Perhaps the Arduino thing might be the way to go: the software and stuff is open source so anyone can contribute (your job might be to filter out the rubbish and apply the good contributions), and money is made from the hardware even though that's open source too. Makers at this kind of level wouldn't be into getting 5 off from JLCPCB and soldering hard to see parts to the PCBs, etc, so even though they could notionally do all this themselves they would prefer to just buy the kit. But, of course, someone else could make the kits and undercut you...

Ivan Donev:
Hey, thanks for the feedback and the ideas, much appreciated!

My main goal is to keep evolving the project.
Ideally, I'd prefer it to be free and accessible for non-commercial use, which leaves room for monetization with commercial use.
At this stage though, it needs more people working on it, which calls for a source of funding.

For crowdfunding, some benefits for contributors could be

* To be credited
* To get account features/preferences
* To get hardware kitsBut would that be attractive enough? And how to bring it to potential contributor's ears in the first place?
Are there services that build you a crowdfunding campaign, say for a part of the funds?

I'm also pondering undecidedly about angel investors, venture capitals and collaboration with established companies.

The store? I think it might actually work, but wouldn't that move the focus from the project to logistics and trade?
I've thought about a store (thus the "under construction" store page on the site) but more as an auxilliary side-part of it.
I guess you may be right though. As you say, it's open source (currently) - same as Arduino and they've chosen to sell hardware.

I don't think you will crowd fund enough to employ people to work on this though the goodness of their hearts. Commercial backing would need a defined pay-off down the line, and I'm not sure you can show that even if you don't open source it. Thinking about it, I quite like the idea of selling the hardware, perhaps already programmed from a project, which makes it really simple to create your own IoT thing. But that has issues too: form factor for, say, lights isn't going to work for plug-in sockets, so you will need a variety of packages.

The other thing is the phone app. That's pretty good (for many people getting into embedded stuff, a phone app is really tricky) but also something of a block. The device needs to work with Alexa and the like, and it would also benefit from working with the likes of Tuya (Smart Life app). I think most people have now realised a separate app for every IoT device they have is a drag, so making it work with the big  boys' apps is an instant plus.

One thing you might consider is a kind of sponsorship. The firewall/router pfSense used to use this before it got bought out. So far as I remember the way it worked was in one of two ways:

1. If you wanted a particular feature you'd offer some amount of money (or kit) to have it implemented.

2. A feature might have a price put on it by a developer.

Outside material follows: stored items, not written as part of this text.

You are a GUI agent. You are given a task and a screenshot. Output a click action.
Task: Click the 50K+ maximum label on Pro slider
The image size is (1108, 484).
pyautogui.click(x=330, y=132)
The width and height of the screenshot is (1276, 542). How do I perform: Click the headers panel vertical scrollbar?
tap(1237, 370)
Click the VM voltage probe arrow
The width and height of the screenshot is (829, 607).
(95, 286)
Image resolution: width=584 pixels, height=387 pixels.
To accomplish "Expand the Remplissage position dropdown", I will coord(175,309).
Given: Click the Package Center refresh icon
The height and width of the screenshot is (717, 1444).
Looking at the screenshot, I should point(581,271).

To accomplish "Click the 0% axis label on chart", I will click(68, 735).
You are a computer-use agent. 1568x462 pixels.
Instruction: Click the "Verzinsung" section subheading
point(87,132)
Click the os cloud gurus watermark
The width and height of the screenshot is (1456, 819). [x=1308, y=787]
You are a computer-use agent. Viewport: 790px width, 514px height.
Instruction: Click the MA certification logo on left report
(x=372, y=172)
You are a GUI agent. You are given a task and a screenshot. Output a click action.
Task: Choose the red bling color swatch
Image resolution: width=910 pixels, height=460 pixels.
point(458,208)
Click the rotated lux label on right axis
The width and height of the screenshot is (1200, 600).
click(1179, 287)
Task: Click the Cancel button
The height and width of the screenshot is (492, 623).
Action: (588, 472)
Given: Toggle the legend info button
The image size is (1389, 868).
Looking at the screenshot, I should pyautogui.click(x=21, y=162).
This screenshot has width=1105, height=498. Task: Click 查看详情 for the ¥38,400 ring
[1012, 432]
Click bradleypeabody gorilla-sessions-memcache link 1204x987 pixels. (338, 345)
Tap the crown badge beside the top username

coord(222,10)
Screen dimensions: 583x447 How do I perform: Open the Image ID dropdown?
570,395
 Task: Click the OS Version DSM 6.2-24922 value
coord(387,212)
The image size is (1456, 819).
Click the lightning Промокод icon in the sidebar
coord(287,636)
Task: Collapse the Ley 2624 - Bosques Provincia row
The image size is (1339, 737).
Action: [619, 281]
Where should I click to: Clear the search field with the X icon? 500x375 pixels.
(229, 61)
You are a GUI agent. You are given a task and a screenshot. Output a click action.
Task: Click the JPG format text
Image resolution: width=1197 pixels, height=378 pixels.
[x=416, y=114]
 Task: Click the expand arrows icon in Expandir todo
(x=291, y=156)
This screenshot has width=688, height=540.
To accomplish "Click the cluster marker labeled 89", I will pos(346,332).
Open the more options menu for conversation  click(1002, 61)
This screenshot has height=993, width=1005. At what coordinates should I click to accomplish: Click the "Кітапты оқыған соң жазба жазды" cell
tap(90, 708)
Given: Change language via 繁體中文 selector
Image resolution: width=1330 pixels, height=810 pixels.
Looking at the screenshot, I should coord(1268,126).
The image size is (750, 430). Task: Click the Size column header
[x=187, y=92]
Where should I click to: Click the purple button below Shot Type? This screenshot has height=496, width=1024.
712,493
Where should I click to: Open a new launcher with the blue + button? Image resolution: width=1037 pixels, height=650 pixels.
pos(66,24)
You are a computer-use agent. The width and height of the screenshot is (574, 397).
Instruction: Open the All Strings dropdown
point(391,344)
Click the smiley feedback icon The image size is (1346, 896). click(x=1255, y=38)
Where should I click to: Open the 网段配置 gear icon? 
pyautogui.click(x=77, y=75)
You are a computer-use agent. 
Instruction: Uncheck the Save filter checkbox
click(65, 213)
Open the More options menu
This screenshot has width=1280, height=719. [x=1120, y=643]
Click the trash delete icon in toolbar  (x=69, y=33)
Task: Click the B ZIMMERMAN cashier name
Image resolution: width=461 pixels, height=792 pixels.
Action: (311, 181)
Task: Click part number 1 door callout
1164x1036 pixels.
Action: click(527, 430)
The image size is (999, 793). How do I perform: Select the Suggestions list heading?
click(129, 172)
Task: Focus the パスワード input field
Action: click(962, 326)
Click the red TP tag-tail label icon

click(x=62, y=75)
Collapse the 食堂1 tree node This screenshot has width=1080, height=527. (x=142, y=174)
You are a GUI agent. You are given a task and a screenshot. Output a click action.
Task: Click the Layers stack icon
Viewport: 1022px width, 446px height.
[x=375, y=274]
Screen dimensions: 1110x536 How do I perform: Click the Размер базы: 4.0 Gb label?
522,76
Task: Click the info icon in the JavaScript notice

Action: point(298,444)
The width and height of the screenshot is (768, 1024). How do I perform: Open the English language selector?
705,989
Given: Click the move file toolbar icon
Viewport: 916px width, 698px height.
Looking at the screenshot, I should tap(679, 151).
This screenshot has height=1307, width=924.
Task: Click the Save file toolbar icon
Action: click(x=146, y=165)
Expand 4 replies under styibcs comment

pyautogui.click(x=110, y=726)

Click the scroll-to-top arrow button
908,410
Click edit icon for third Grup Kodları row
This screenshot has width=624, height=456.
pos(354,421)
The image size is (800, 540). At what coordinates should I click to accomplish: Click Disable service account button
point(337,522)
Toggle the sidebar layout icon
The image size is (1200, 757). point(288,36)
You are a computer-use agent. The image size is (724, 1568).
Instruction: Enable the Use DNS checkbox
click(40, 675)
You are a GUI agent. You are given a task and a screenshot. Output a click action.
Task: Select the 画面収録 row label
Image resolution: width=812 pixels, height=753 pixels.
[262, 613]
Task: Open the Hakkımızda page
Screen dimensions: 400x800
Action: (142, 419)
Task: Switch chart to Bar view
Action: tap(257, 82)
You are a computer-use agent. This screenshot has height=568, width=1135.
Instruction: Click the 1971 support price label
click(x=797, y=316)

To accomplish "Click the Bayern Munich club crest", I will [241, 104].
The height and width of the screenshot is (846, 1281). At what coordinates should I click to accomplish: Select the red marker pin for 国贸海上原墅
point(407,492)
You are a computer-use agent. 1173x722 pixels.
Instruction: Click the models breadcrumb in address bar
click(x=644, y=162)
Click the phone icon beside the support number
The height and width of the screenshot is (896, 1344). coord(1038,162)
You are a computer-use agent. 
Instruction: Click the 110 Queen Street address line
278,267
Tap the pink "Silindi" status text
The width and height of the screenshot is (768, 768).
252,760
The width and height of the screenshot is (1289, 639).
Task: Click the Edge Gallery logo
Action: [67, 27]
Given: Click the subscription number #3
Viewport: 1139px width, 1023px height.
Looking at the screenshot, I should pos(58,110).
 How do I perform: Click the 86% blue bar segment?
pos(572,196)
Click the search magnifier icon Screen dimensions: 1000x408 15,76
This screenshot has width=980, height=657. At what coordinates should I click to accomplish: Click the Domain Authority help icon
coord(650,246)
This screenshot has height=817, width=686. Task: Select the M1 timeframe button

In either case, there would be a fund and users could donate as much or little as they liked, and once the target amount was reached the feature would be implemented and the dev would get the dosh. Normal stuff would still be done, but that would be the dev implementing what they wanted to, whereas the sponsorship thing persuaded them to implement a specific feature they otherwise wouldn't be in a rush to do. It worked too: I sponsored a couple of features, which got done and everyone was happy.